As she got to know him better, she started to panic. He ticked almost every box on her Manifesto for Love, but the Vulvodynia was still there and she was nervous about becoming intimate after so long.

When we met by chance I asked her if she trusted me to act in her best interests.

“Of course”

I took the Buddha from her car and delivered it to a charity store in another town.

Soon the couple were ready to take their relationship to the next level, to her astonishment, the Vulvodynia had gone.

They’ve just celebrated their anniversary.

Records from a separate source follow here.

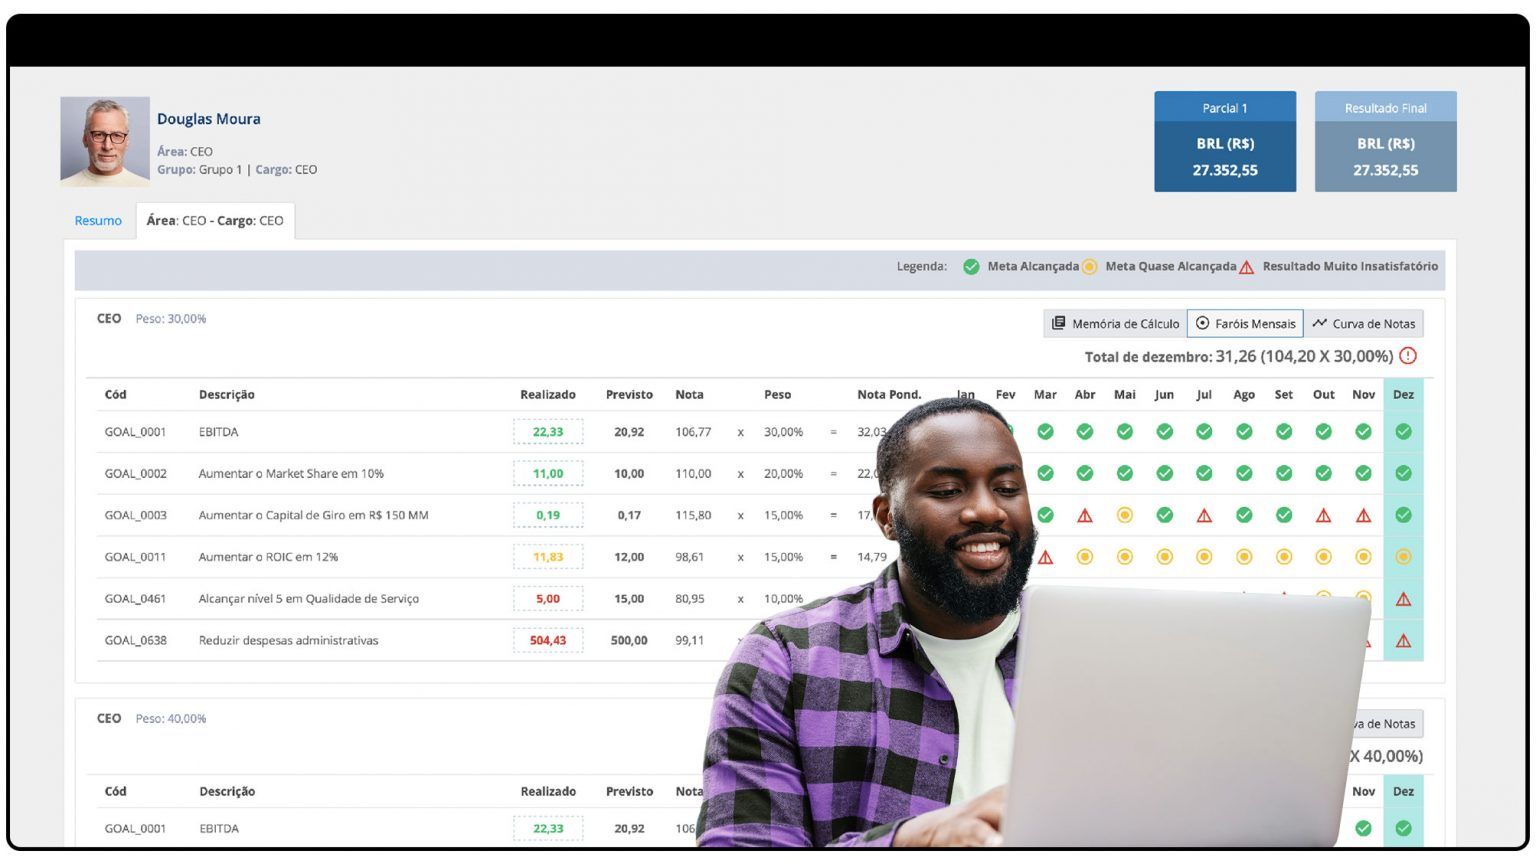Click GOAL_0001's green check in the Dez column

coord(1404,431)
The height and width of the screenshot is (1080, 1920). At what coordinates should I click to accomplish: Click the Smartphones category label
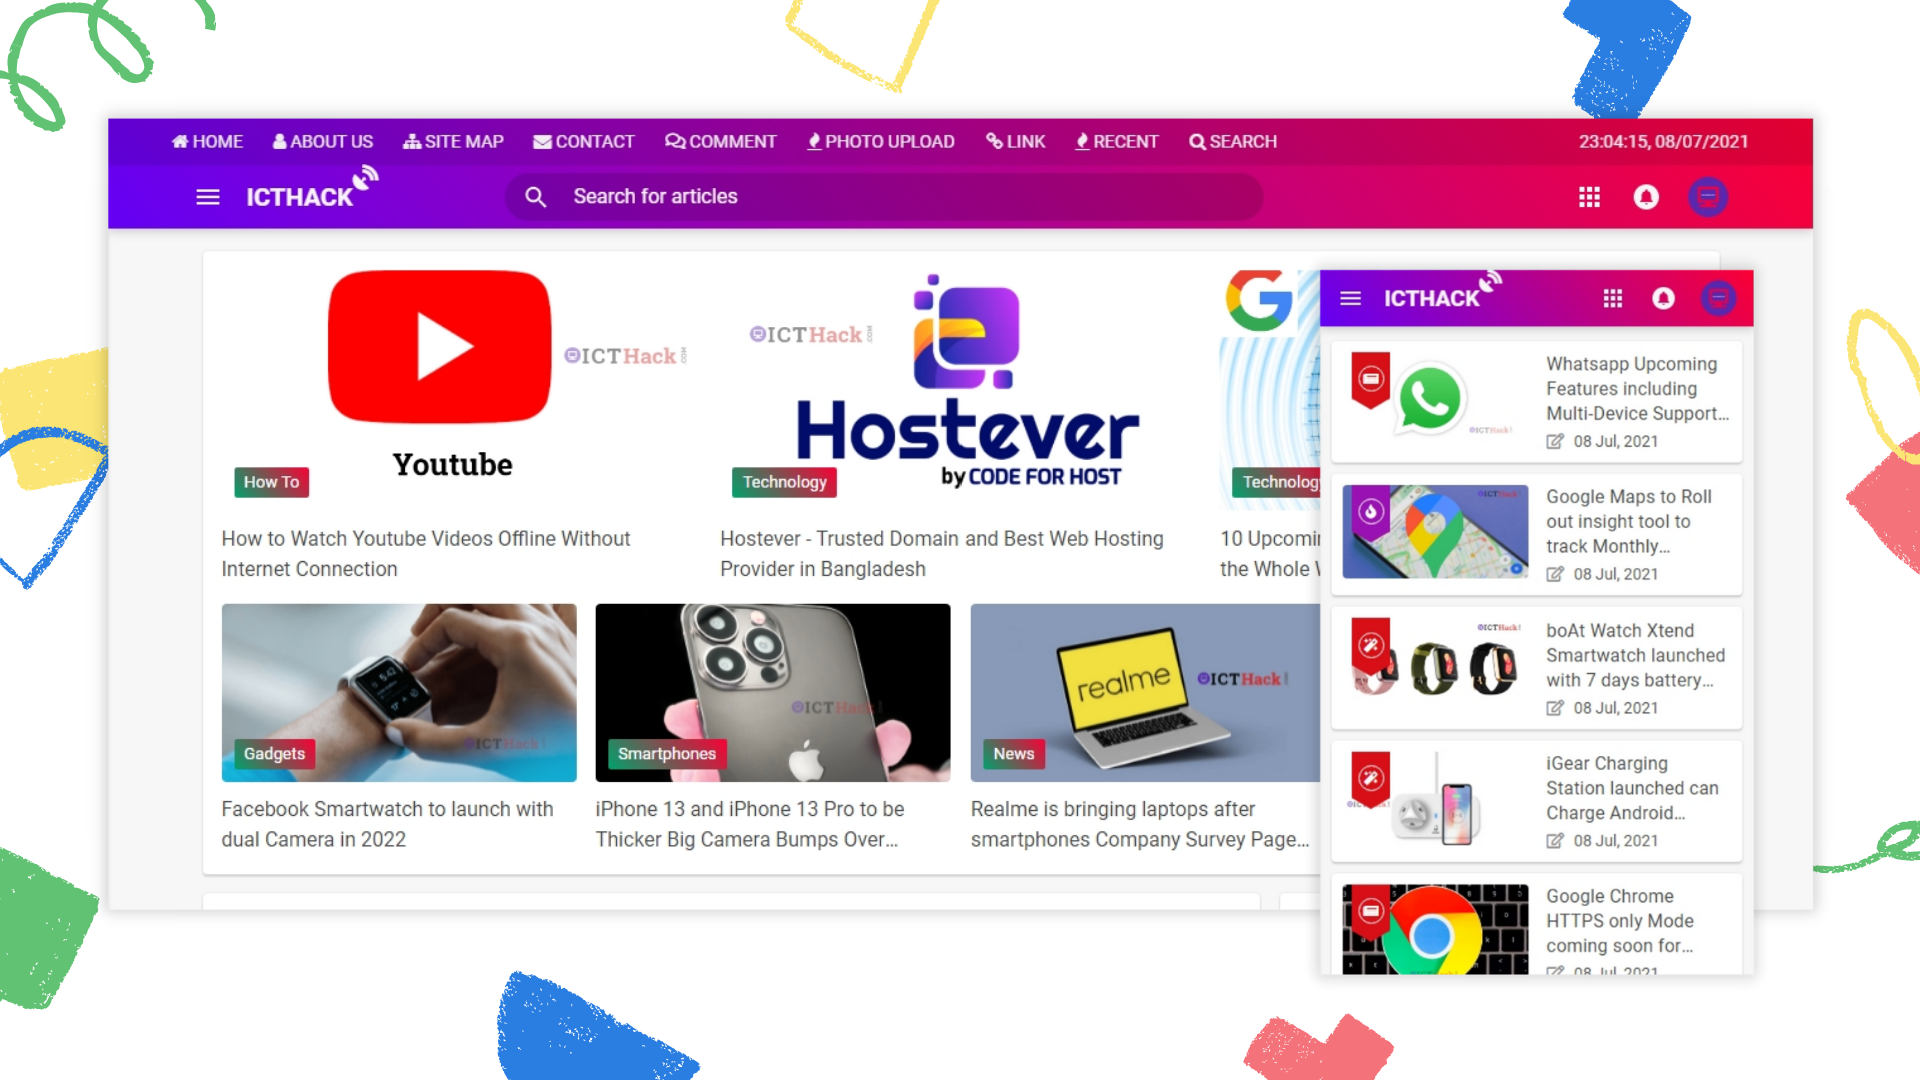666,754
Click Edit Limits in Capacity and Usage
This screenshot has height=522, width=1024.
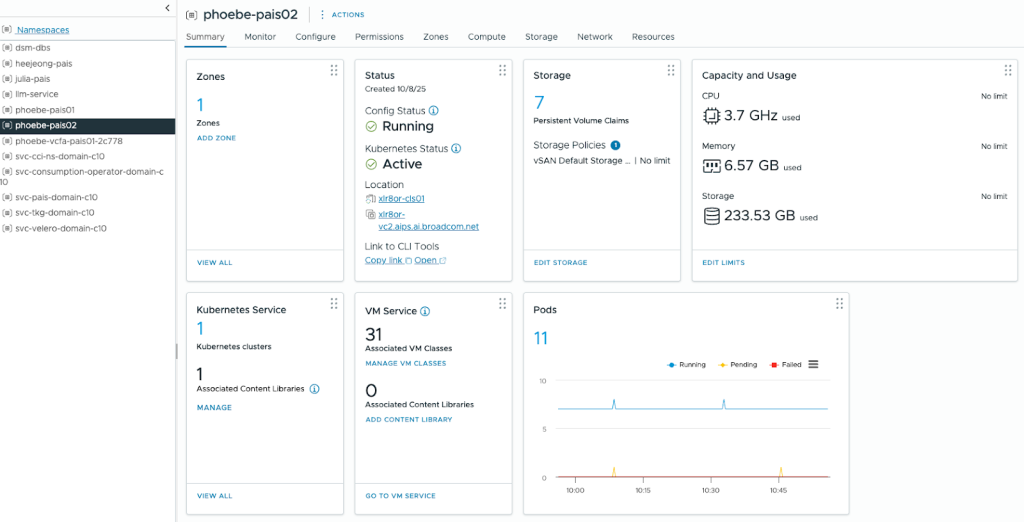click(723, 263)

So you see, one small thing can have such an enormous impact, and that’s why even the most minimal and clutter free homes can still create problems for the people who live there.

If you would like to know more about the powerful impact of Interiors Therapy, book a freebie 15 minute consultation. N

B: I’ve seen the ‘Buddha Effect’ take many different forms including poverty, solitude, celibacy and dependence on charity and I stress this article is strictly relevant to the homes of non-Buddhists who have been caught up in the fashion for Buddha imagery in home-stores and on the internet.

No offence is meant towards practicisng Buddhists, Buddhism or the spiritual practice of the Buddha, for which I have the greatest respect.